# Description of the task
Count, in the entries below, the lines in which "menu" occurs. Give the number, nothing more.
((
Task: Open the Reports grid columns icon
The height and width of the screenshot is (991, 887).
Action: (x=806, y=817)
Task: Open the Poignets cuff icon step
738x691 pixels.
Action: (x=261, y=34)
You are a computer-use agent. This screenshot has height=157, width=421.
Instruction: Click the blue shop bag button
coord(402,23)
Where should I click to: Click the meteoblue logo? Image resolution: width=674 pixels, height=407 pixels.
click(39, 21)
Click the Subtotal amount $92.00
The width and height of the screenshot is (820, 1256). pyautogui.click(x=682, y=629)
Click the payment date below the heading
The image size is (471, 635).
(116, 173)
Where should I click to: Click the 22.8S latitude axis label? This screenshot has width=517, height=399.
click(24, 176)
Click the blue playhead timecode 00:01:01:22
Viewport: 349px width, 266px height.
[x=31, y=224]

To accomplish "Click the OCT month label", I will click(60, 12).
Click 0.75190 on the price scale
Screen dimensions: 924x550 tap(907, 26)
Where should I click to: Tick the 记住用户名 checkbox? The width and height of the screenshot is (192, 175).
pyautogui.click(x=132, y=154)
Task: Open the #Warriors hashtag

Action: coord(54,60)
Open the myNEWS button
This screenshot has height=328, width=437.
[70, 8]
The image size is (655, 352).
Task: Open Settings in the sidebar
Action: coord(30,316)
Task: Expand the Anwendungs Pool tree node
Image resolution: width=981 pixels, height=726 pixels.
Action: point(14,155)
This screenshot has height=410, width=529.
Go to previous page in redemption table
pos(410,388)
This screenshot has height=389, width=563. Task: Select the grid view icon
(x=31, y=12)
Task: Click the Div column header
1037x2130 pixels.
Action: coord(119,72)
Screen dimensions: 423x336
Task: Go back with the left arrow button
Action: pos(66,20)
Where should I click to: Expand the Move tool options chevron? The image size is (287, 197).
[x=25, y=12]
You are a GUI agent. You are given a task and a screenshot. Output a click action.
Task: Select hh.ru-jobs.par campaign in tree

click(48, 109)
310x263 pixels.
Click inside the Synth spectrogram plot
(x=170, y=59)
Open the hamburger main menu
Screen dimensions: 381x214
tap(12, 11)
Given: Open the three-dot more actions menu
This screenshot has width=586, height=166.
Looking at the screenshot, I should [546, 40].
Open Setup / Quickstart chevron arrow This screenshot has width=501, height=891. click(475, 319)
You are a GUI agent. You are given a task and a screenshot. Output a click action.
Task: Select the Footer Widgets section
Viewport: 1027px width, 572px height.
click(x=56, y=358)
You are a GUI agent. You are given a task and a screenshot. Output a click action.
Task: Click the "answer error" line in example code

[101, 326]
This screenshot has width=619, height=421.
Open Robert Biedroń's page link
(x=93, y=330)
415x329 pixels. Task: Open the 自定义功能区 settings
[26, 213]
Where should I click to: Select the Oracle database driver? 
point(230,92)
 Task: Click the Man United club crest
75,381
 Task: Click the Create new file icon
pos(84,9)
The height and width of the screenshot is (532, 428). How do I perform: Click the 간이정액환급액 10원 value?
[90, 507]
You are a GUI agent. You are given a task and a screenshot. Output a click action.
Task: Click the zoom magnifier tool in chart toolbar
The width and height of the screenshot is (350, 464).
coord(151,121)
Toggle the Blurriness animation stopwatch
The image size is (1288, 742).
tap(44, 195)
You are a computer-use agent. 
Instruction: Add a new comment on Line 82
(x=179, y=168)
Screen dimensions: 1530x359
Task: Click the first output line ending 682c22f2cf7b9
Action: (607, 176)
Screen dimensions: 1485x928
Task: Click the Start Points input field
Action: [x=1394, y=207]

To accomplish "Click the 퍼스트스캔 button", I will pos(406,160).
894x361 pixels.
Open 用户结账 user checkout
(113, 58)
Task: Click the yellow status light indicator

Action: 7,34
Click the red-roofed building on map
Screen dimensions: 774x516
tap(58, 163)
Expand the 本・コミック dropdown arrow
))
# The completed task
2